**EXERCISE DETAILS**.
Rewrite the data below as a numbered list, one item per line, skipping any blank lines. Leave the pictures out of your answer.

**EXTRACTED INFORMATION**.
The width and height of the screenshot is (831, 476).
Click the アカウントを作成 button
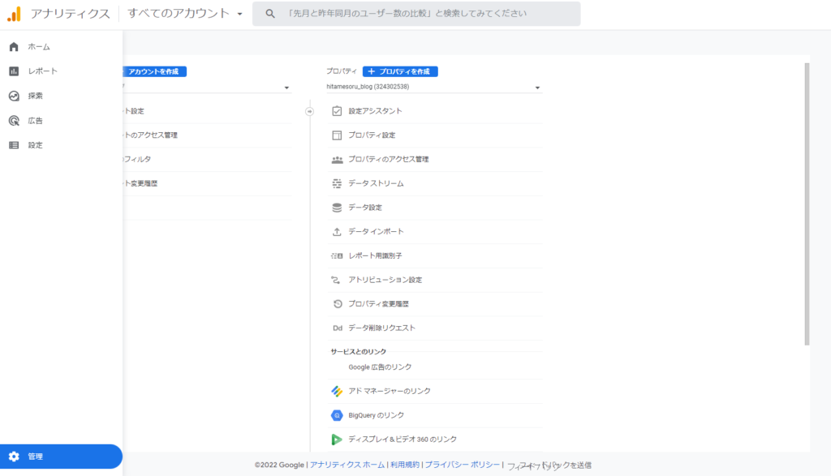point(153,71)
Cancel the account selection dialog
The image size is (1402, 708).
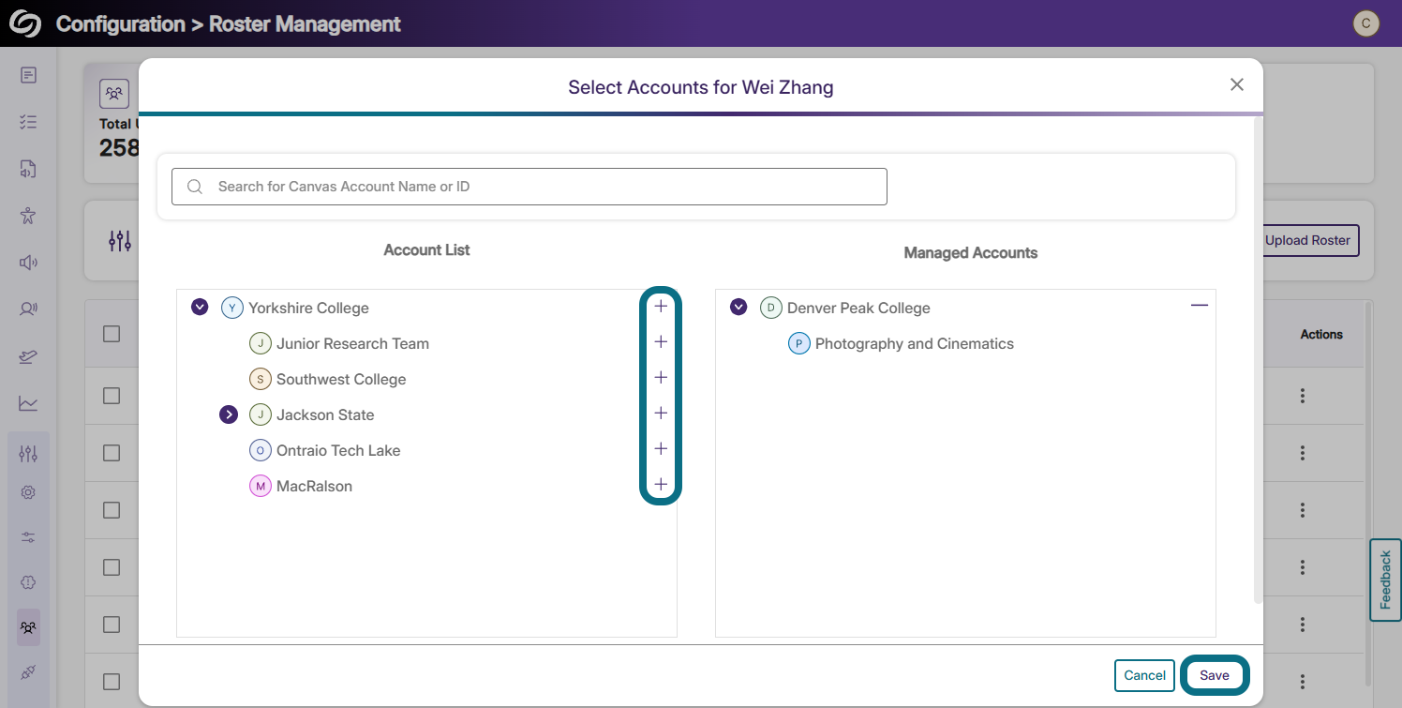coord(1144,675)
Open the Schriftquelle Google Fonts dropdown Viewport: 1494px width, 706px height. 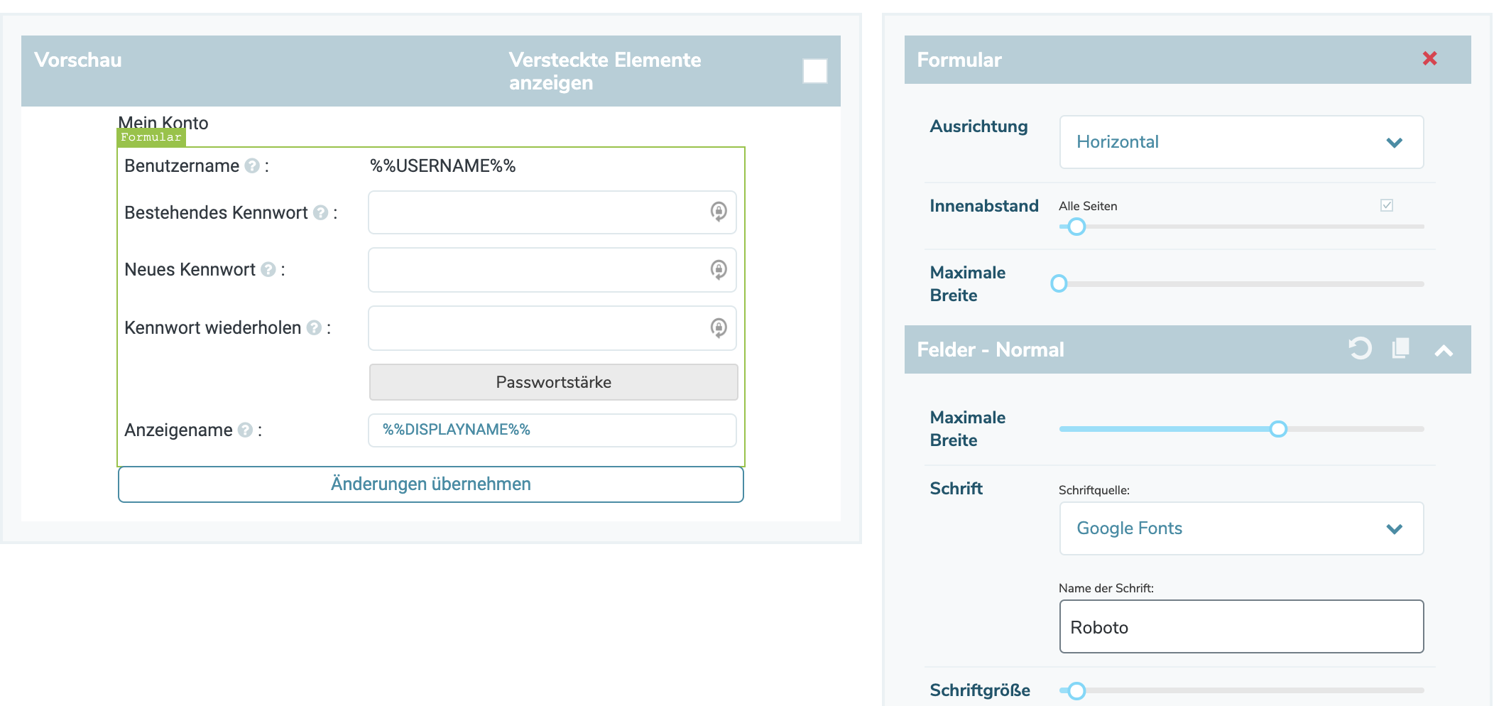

**REPLY TO THE TASK**.
1. The width and height of the screenshot is (831, 476).
2. Click the アカウントを作成 button
3. point(153,71)
4. Cancel the account selection dialog
5. The image size is (1402, 708).
6. coord(1144,675)
7. Open the Schriftquelle Google Fonts dropdown Viewport: 1494px width, 706px height. 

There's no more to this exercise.